Buying offal Ive been told is also cheap but I worry about non-organic sources. The Now Foods powder is grass fed/hormone free cattle from Argentina.

Im allergic to eggs but if youre not then stock up on stacks of eggs at Costco/Sams Club.

For a "cheap" meal on the go, hit up Chipotle, ask for two sides (sides only) of meat and one side of groc. If you go steak this is around $6.50 and filling. Chicken would probably be around $5.75. In N Out double single (keeping dairy to minimum) is also another good option.

I have autoimmune issues so I cant buy cheap meat, it messes me up (but even when I went to supps I still ate about a pound of hormone free meat a day..down from 2-3 lbs). I supplemented with these foods when I was laid off. I am now working for a solar start-up (so back to full paleo) but still its only part time. As someone who graduated from a top university with honors and has a solid resume but still looking for work I feel your potential pain. It can be tough at there...

1
A994080d499afca98cdc9de896701ebd

on August 16, 2011
at 08:03 PM

frozen veggies are usually less expensive. for example: I can get 1 kilo of green beens for 1,50 euros! don't know how it is in the US though.

if you introduce more heavy carbs like rice and potatoes to your diet, don't forget about the fact that their nutritional profile is practicially non-existent.
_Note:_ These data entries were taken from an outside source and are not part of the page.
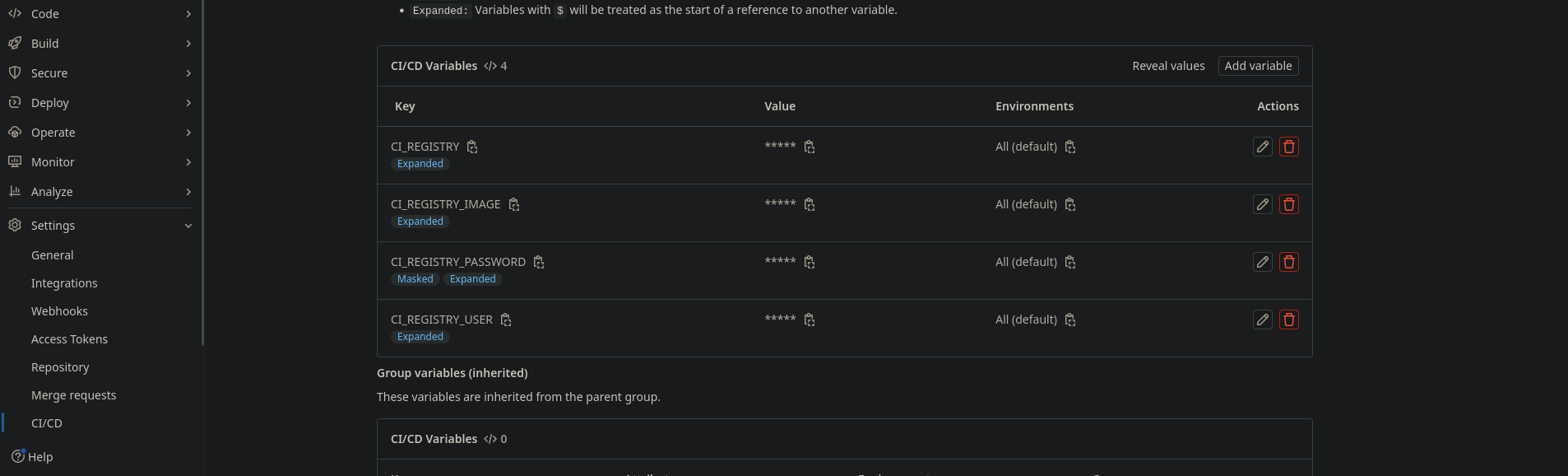Copy the CI_REGISTRY value
The height and width of the screenshot is (476, 1568).
tap(810, 147)
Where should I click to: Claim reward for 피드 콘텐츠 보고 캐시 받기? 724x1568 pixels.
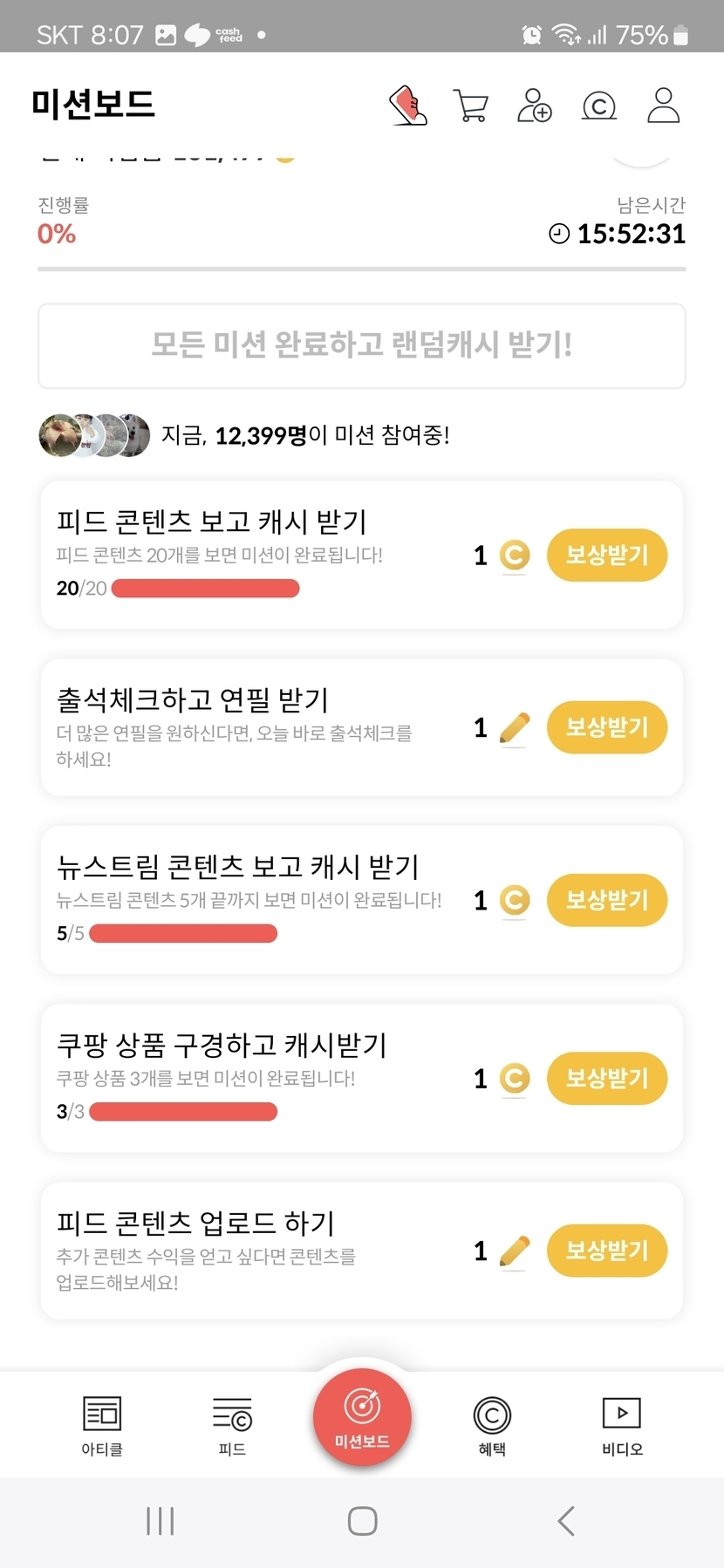click(x=606, y=555)
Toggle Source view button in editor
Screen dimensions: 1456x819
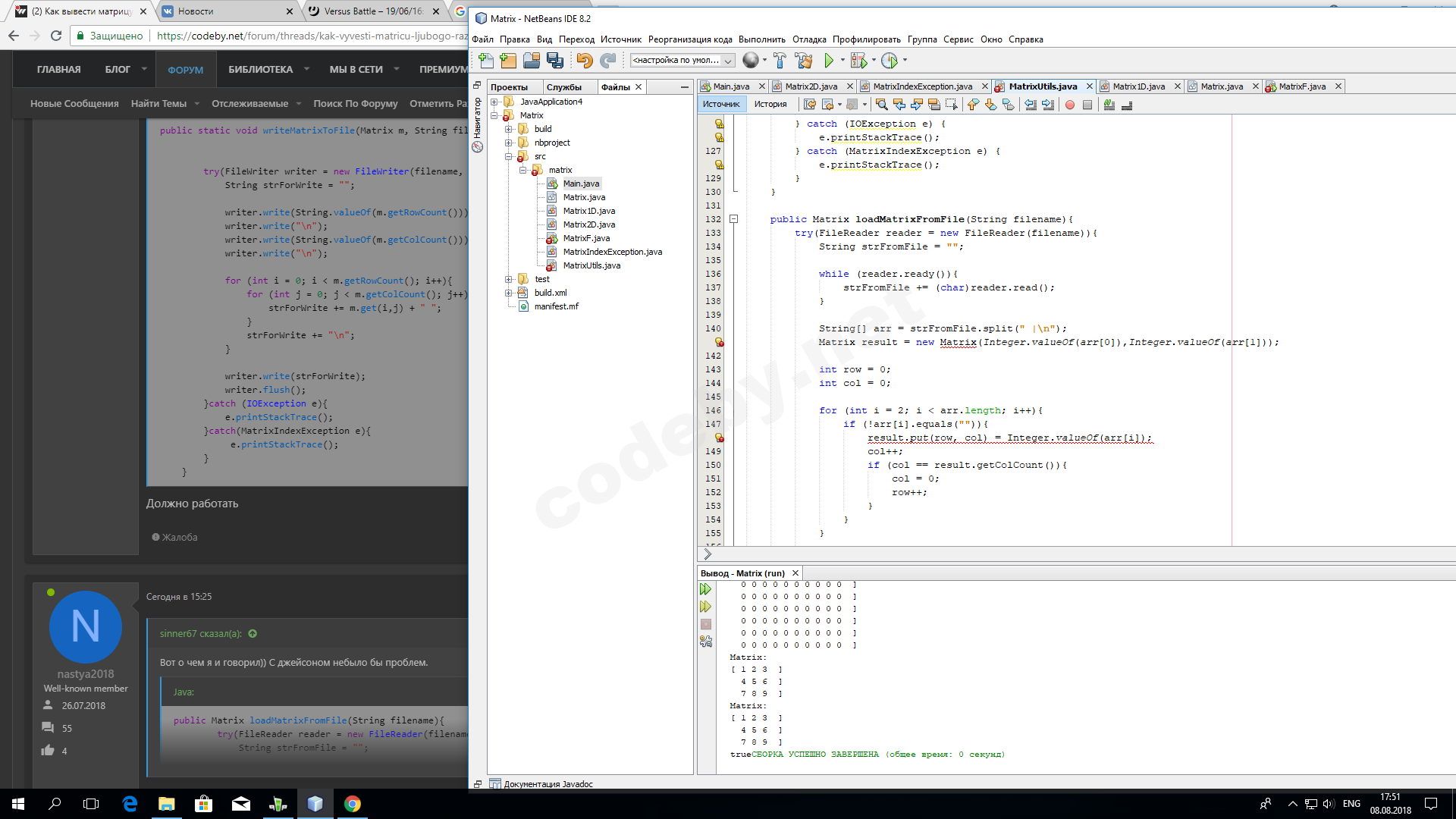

I mean, you still want to eat this way because you want to be healthy and feel good, right?

Start buying HERBS! they are often overlooked. so small, so tasty and such powerhouses of vitamins and minerals; things a caveman needs. parsley! e.g. chop it up, put it in mashed potatoes with butter = heaven. sage! rosemary! or oregano. you can easily grow these in your kitchen. cheap and awesome!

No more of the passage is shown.